Eine bereits klassische Rundfahrt führt über Salzpfannen, vorbei an rauchenden Vulkanen und Lamaherden quer durch das Altiplano. Zur besseren Höhenanpassung verbringen wir zwei Nächte in Putre. Abenteuergeist ist bei dieser Tour abseits der Zivilisation Voraussetzung.
Reiseverlauf
Tag 1 |
Arica – Putre (Reine Fahrtzeit: 4 Stunden, 180 km)
Unmittelbar an der peruanischen Grenze ist Arica Ausgangspunkt für verschiedene Touren in die Anden. Im Sommer bietet Arica nette Strände mit akzeptabler Wassertemperatur. Interessant ist das archäeologische Muesum, etwas außerhalb gelegen, und der Aussichtspunkt "El Morro". In der Fußgängerzone gibt es ein paar Kneipen und leckeres Eis.
Von Arica fahren Sie am Abend nach Putre auf rund 3500 m Höhe.
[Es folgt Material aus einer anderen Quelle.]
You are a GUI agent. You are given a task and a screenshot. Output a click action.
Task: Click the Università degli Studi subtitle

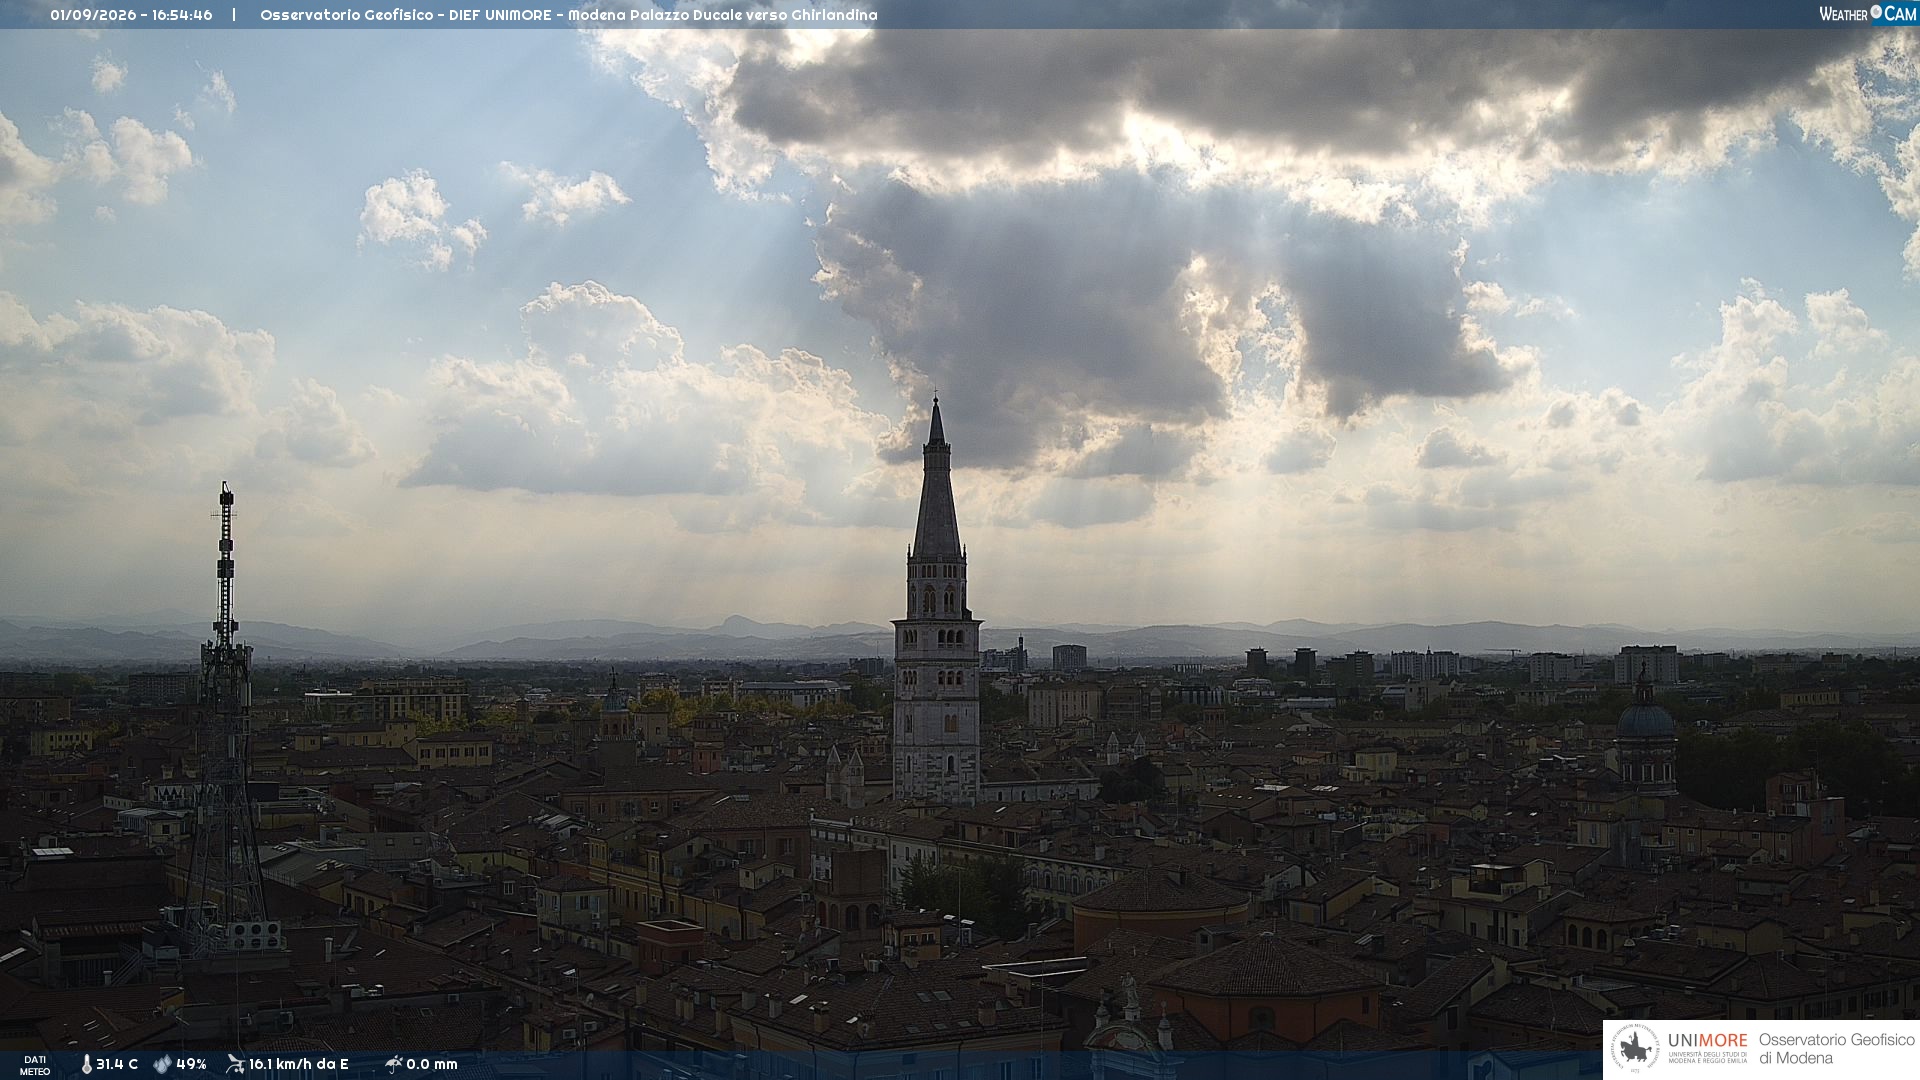click(1707, 1057)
Der kleine Ort ist Ausgangspunkt vieler weiteren Exkursionen in das Altiplano und wird für eine Nacht Ihre Herberge sein.
Tag 2 |
Putre (Reine Fahrtzeit: 3-4 Stunden, 180 km)
Heute ist die Route nicht festgelegt. Die 3000 m Höhe sind Grund genug den Tag langsam und gemächlich anzugehen. Der Lago Chungara ist eine Topdestination in traumhafter Umgebung. Vulkane, Gletscher, Salzseen und heiße Quellen. Die Gegend liegt weit über 4000 m. Von Putre aus kann man auch auf asphaltierter Straße bequem den Chungara See erreichen..
Tag 3 |
Putre-Iquique (Reine Fahrtzeit: 9-11 Stunden, 400 km)
Mit 4x4 Fahrzeugen ist die Tagestour von Putre Guallitire, Isluga und Chuzmiza nach Iquique ein super Abenteuer. Reservebenzin und ausreichend Trinkwasser nicht vergessen. Bei jeder Polizeistelle sollte man seinen Routenverlauf hinterlassen, ansonsten befindet man sich im Falle einer Panne in einer leicht unangenehmen Situation. Die Salzpfanne Surire und das Gebiet rund um den Vulkan Isluga mit seinen Indiodörfern kann man auf recht guten Pisten erreichen. Wichtig!!! Der Spritverbrauch steigt auf teilweise 40 % Mehrverbrauch in diesen Höhen. Östlich der Surire Salzpfanne findet sich eine tolle heiße Quelle. Vorsicht, teilweise siedet das Wasser sogar in diesem kleinen See. Die ganze Zone ist bekannt für ihre Artenvielfalt, wie Vicunas, Viscachas oder Flamingos.
Tag 4 |
Iquique-Arica (Reine Fahrtzeit: 2-3 Stunden, 180 km)
Besonders schön anzusehen ist die Küstenstadt Iquique bei Nacht, bei der Anfahrt über die Küstenkordillere. Wer gerne Fisch isst sollte die kleinen Hafenrestaurants besuchen. Wie in "Tausend und einer Nacht" hingegen bietet der Club Espanol seine Speisen an. Außerhalb der Stadt sollte die größte Geoglyphe " El Gigante" und der Friedhof in Huara nicht verpasst werden.
Entlang der Panamericana finden sich jede Menge Geoglyphen, Zeichnungen die vor Jahrhunderten in die Erde gescharrt worden sind.